Recently, I’ve been involved in a project to ensure our consultations support RDFa markup, to make them indexable and reusable by third parties, including Directgov. Without duplicating the quite accessible and useful COI guidance, I thought I’d summarise here the process involved from the perspective of implementing the standard with minimal prior knowledge of the whys and wherefores.
Why bother?
As of Jan 1st 2010, it’s now a mandatory requirement for government sites. But more importantly than that, it’s a Jolly Good Idea to provide a low-maintenance way of enabling other systems and services to grab a list of consultations from your site, and identify the important metadata about them, including the closing date and how to respond. Short term, it will make services like TellThemWhatYouThink and Directgov more useful, but in terms of the bigger picture, it will expose the opportunity to get involved with policymaking to a wider audience, and reduce the hassle for those who are already part of our regular stakeholder group (by making possible new services such as auto email alerts, RSS feeds, cross-government updates and so on).
What’s involved?
RDFa offers a simple way to add meaningful information to existing web pages, which can be extracted easily by software (as opposed to hit-and-miss ‘scraping’ of regular web pages). As a lay person, I’d say there are three key principles which I can articulate:
- Be unobtrusive and minimalistic: taking this approach lets you add extra items to pages which aren’t seen by regular browsing visitors, but which are accessible to software robots looking for them. It’s also not ‘an extra thing’ to maintain and serve like an RSS feed, so reduces risk, in theory.
- Offer clean data: through being consistent in how data about the consultation is described, the idea is that RDFa helps to extract very clean information about the consultation – for example, an unambiguous closing date, a response email address, an exact postcode, all in formats which can then be used in other ways (plotted on a map, listed on a calendar, turned into a mailform on a website etc)
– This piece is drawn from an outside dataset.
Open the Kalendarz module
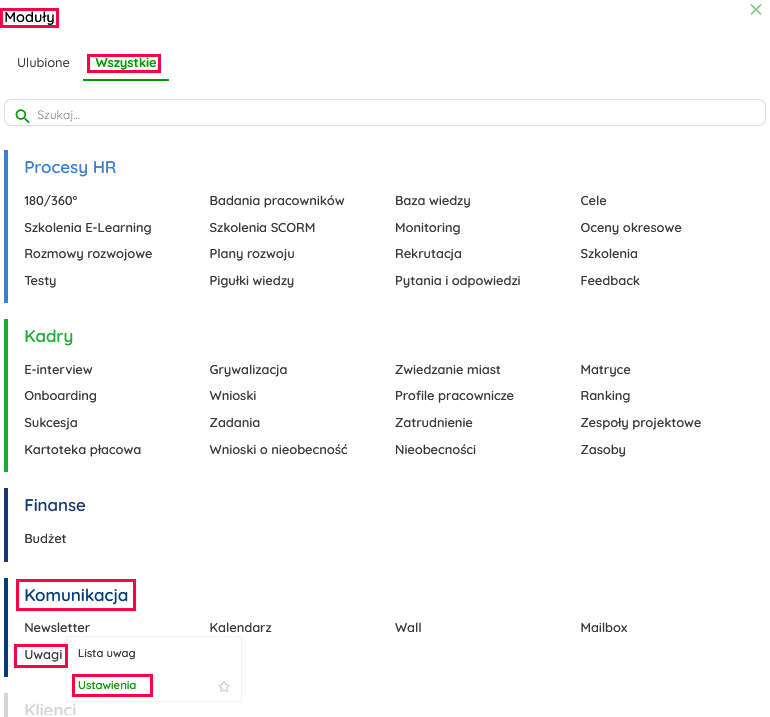Image resolution: width=770 pixels, height=717 pixels. [x=240, y=628]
- Extend existing conventions: the most complicated aspect of implementing this particular specification is that the authors have gone out of their way to find existing wheels rather than reinvent their own. So they use Dublin Core metadata to describe authors and organisations; vCard to describe response contact information; plus nods to DBPedia and FOAF (Friend Of A Friend) to support these major semantic web initiatives. Only for theย gaps where specific consultation information needs to be marked up is there a new standard introduced, using the namespace (prefix)
argot
.
In a nutshell, the process involves tweaking the template for your consultation pages, adding extra metadata elements and attributes. This is only as easy or hard as your CMS makes it. It’s important that it’s right though – even a few ‘broken bits’ could render the page useless to a software robot trying to extract data from it.
How to do it
Read the COI guidance (and give it to your developer), which is the most comprehensive guide, with useful illustrated examples. There’s also a worked up HTML page showing how this works, and of course you’re welcome to look at ours (which I *think* are right, based on feedback from the gurus).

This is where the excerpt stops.